### TEKS BACAAN ###
Selasa, 09 Juni 2009

PEREMPUAN MENJADI IMAM DI MATA AMINA WADUD MUHSIH

BAB I
PENDAHULUAN
aware

A. Latar Belakang
“Khaalif, tu’raf!”. Nyelenehlah kamu, kamu akan terkenal, begitu kata pepatah Arab. Bahkan Ali ra pernah mengatakan, bul maa'a zam-zam (kencingilah air zam-zam). Atau, dalam istilah Latin: “esto alius, notus es!”.
Laju informasi yang cepat dapat mengetahui kejadian di belahan dunia manapun Pada Hari Jumat, 18 Maret 2005, dunia Islam dikejutkan oleh sebuah peristiwa di sebuah gereja di Amerika Serikat. Ketika itu, seorang tokoh Islam Liberal yang dikenal aktif memperjuangkan kesetaraan gender (gender equality), bernama Prof. Dr. Aminah Wadud, menjadi imam 100 jemaah lelaki dam perempuan serta menjadi khatib untuk salat Jum'atnya di sebuah Gereja di Universiti Commanwealth di New York.
### DATA YANG DISEDIAKAN ###
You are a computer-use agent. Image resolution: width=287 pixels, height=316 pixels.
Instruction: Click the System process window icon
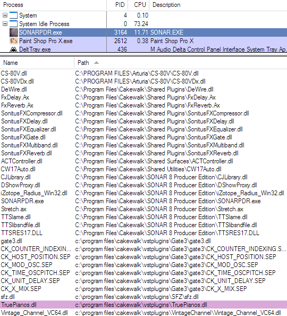(x=13, y=15)
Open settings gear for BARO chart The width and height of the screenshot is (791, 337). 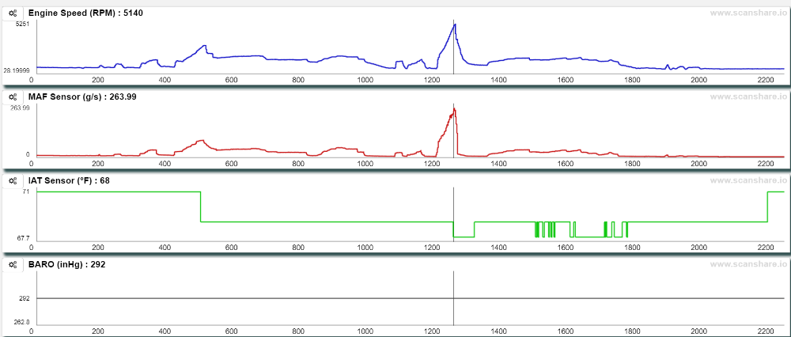point(13,264)
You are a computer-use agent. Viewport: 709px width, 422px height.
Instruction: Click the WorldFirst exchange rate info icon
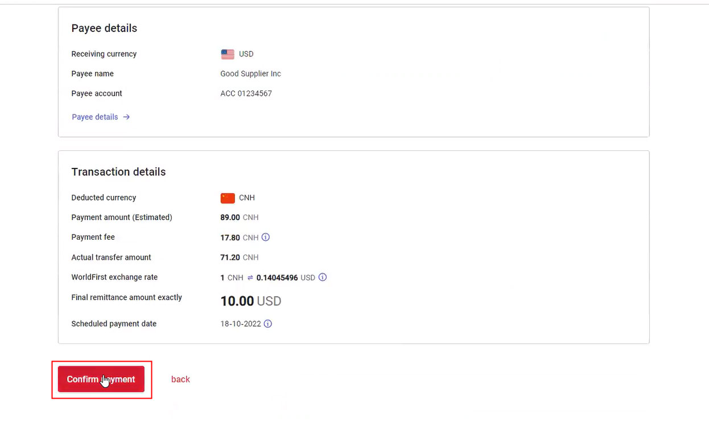tap(323, 277)
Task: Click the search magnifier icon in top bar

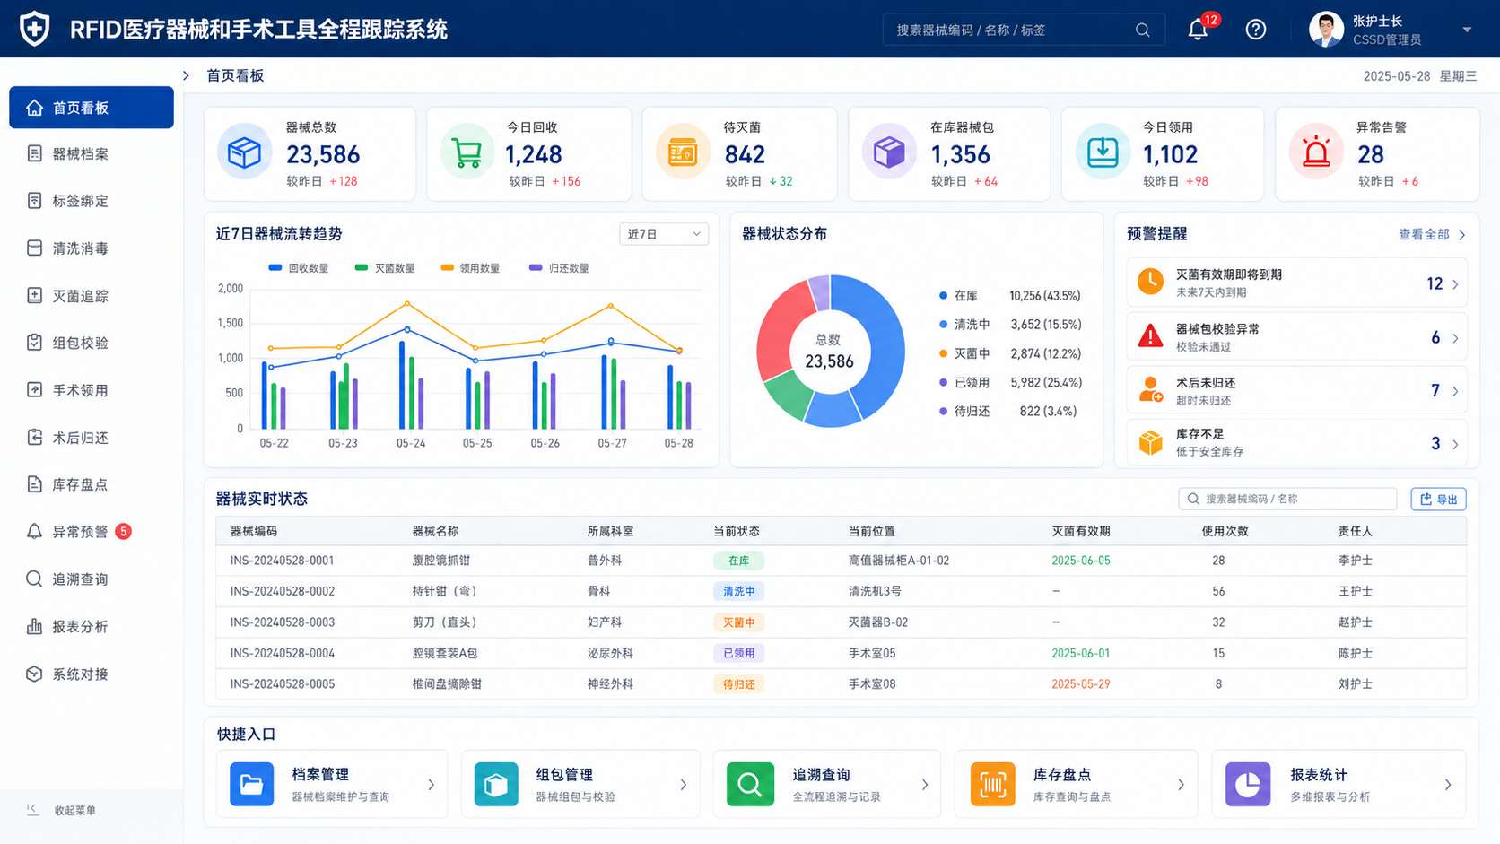Action: click(1142, 30)
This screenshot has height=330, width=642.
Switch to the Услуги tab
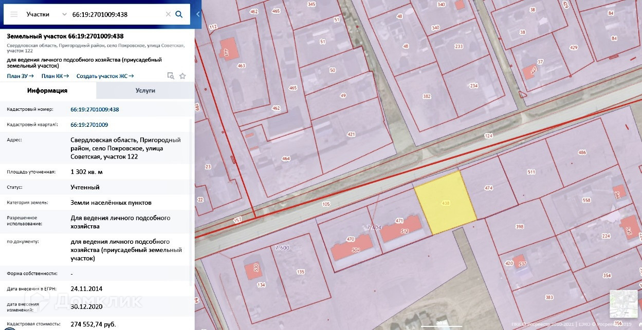tap(145, 90)
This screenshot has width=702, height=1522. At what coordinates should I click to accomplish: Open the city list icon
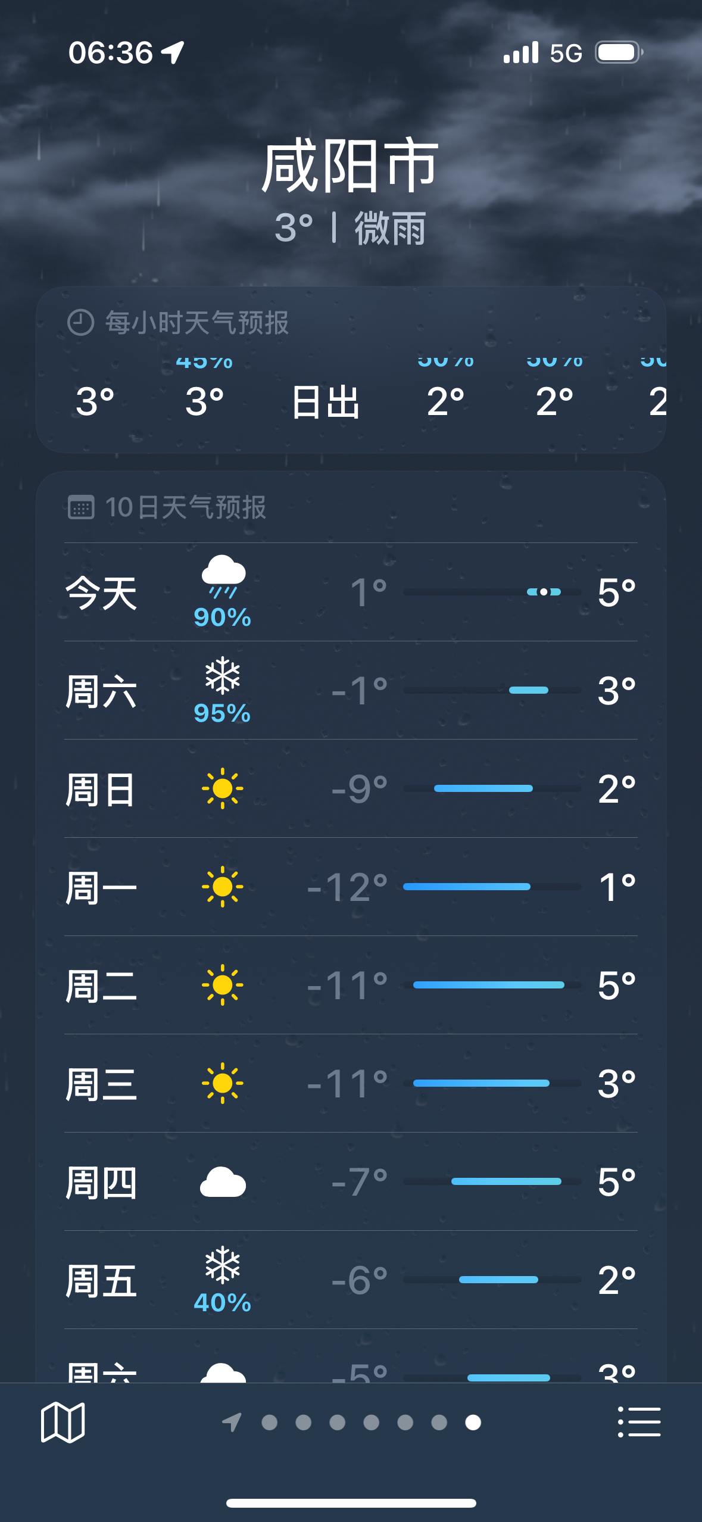click(639, 1422)
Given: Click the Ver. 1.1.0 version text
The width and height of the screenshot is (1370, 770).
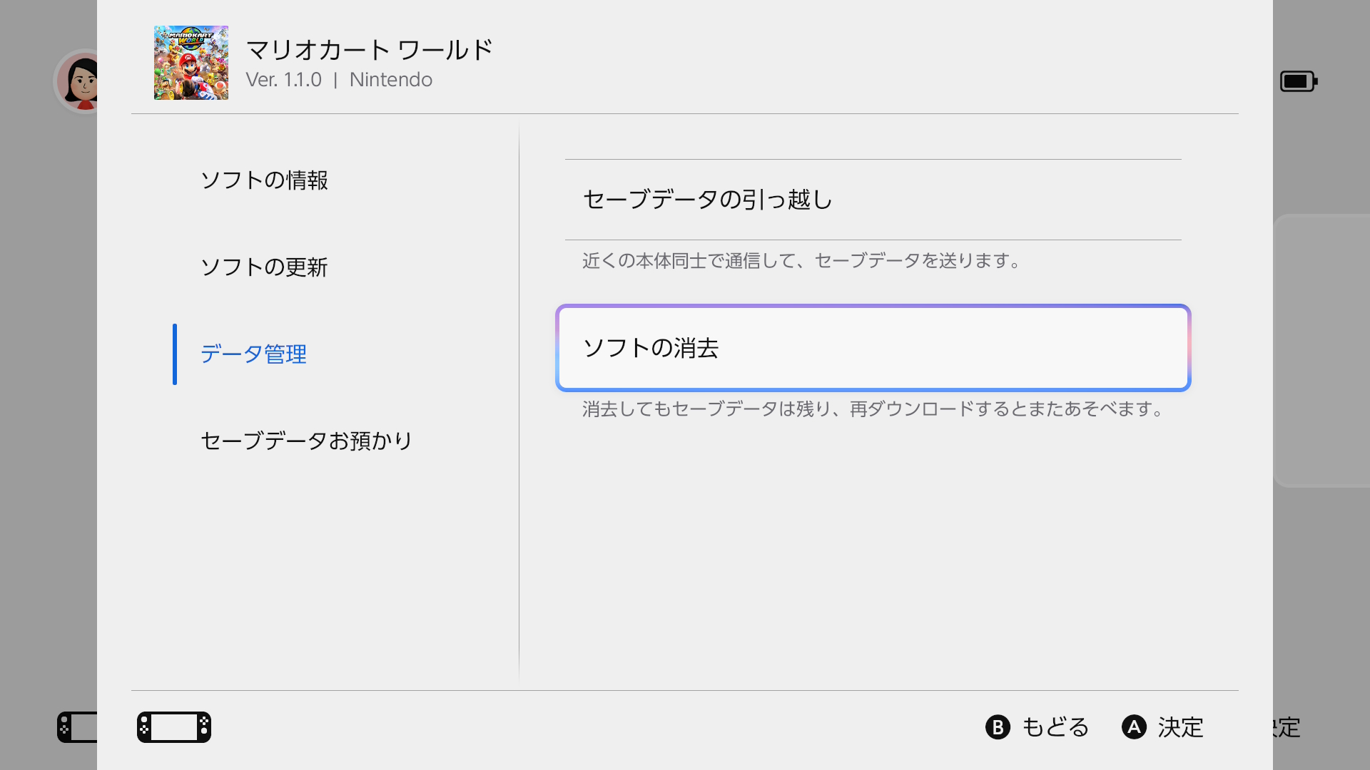Looking at the screenshot, I should click(284, 80).
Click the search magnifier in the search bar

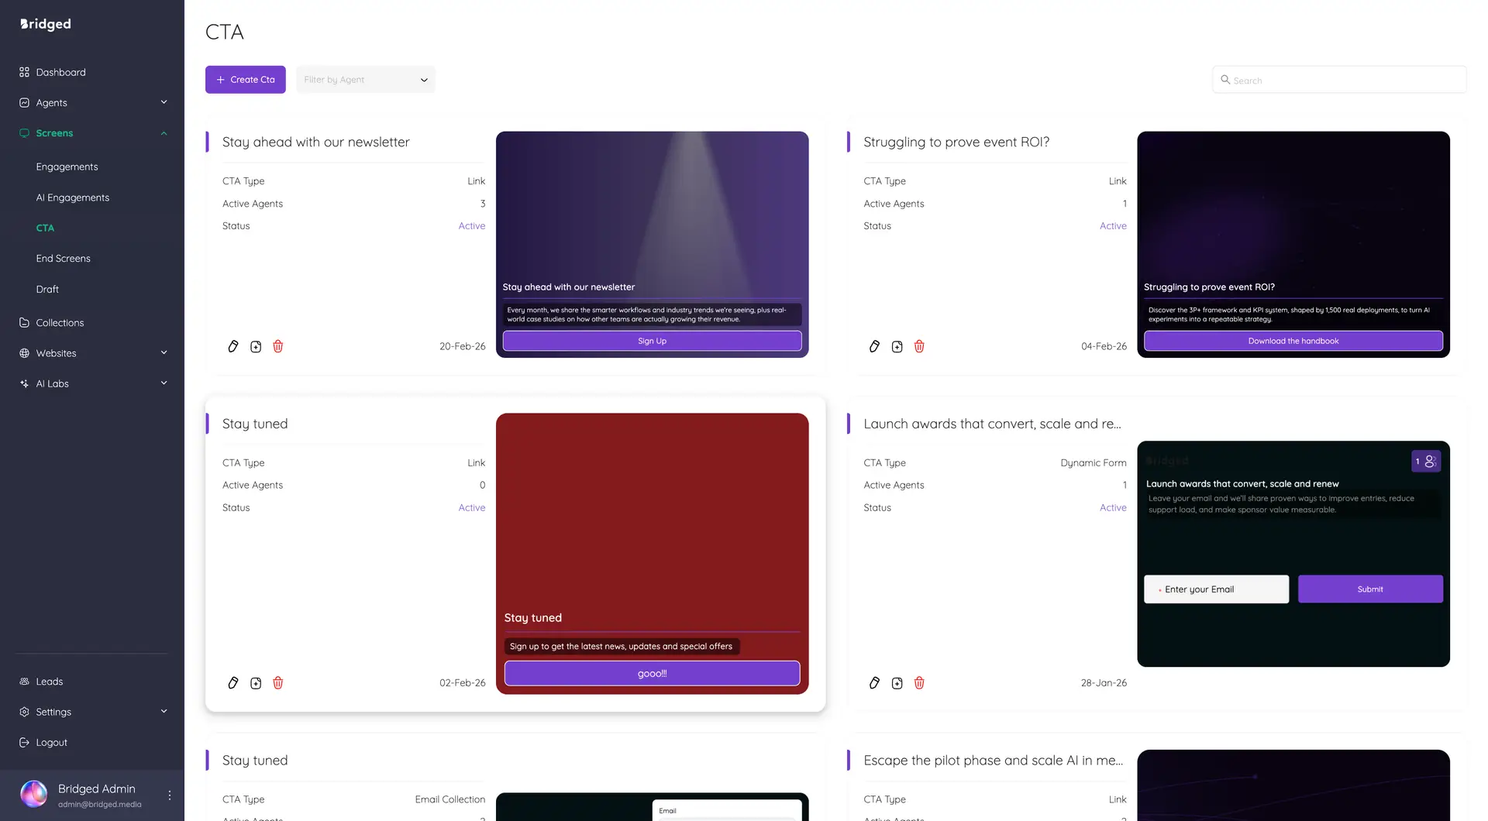pyautogui.click(x=1225, y=80)
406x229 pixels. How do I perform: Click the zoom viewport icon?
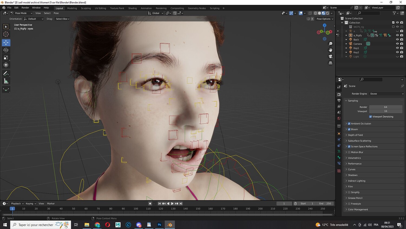click(330, 44)
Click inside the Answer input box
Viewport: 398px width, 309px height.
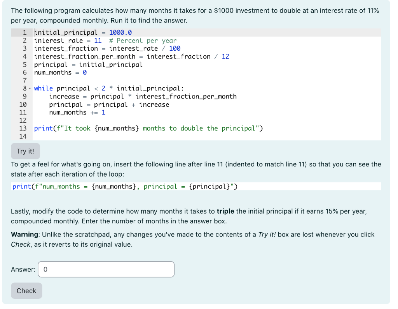[106, 269]
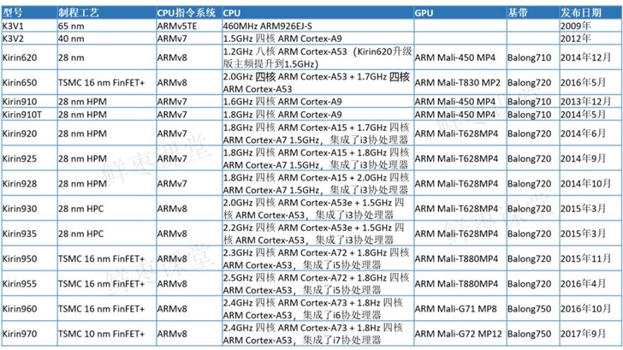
###
▸ **PETUNJUK TUGAS**
**A.** Ringkaslah teks tentang Amina Wadud dalam dua kalimat.
**B.** Tentukan apakah setiap pernyataan berikut sesuai dengan teks tentang Amina Wadud, lalu jawab ya atau tidak disertai kutipan kata-kata penentunya: (i) Peristiwa itu terjadi pada hari Jumat, 18 Maret 2005; (ii) Salat Jumat itu diadakan di sebuah masjid; (iii) Aminah Wadud dikenal aktif memperjuangkan kesetaraan gender.
**C.** Lanjutkan teks tentang Amina Wadud mulai dari kalimat terakhirnya.
Data tersebut diambil dari sumber yang berbeda.

▸ **JAWABAN**
**A.** Sebuah pepatah Arab menyatakan bahwa orang yang nyeleneh akan terkenal. Pada Jumat, 18 Maret 2005, dunia Islam dikejutkan ketika Prof. Dr. Aminah Wadud, tokoh Islam Liberal yang aktif memperjuangkan kesetaraan gender, menjadi imam bagi 100 jemaah lelaki dan perempuan sekaligus khatib salat Jumat di sebuah gereja di New York.

**B.**
(i) Ya: "Pada Hari Jumat, 18 Maret 2005".
(ii) Tidak: "dikejutkan oleh sebuah peristiwa di sebuah gereja di Amerika Serikat".
(iii) Ya: "dikenal aktif memperjuangkan kesetaraan gender".

**C.**
Jama’ahnya berjumlah sekitar 100 orang bercampur laki-laki dan wanita. Dari gambar-gambar yang disiarkan oleh media massa terlihat shaf shalat bercampur aduk antara laki-laki dan wanita. Shaf laki-laki dan wanita sejajar. Disamping itu, muazinnya seorang wanita yang tidak mengenakan jilbab, tetapi ia ikut salat jumat juga. Para ulama di dunia Islam, seperti Syaikhul Azhar dan Yusuf Qaradhawi, telah memberikan kritik keras terhadap peristiwa tersebut. Sementara Abdul Aziz al-Shaikh, Mufti Agung Arab Saudi, menganggap Amina sebagai “musuh Islam yang menentang hukum Tuhan” (Associated Press, 19/3). Beberapa koran di Mesir dan Arab Saudi menempatkan berita itu di halaman utama, dan menganggap Amina sebagai “wanita sakit jiwa” yang berkolaborasi dengan Barat kafir untuk menghancurkan Islam (Associated Press, 19/3) .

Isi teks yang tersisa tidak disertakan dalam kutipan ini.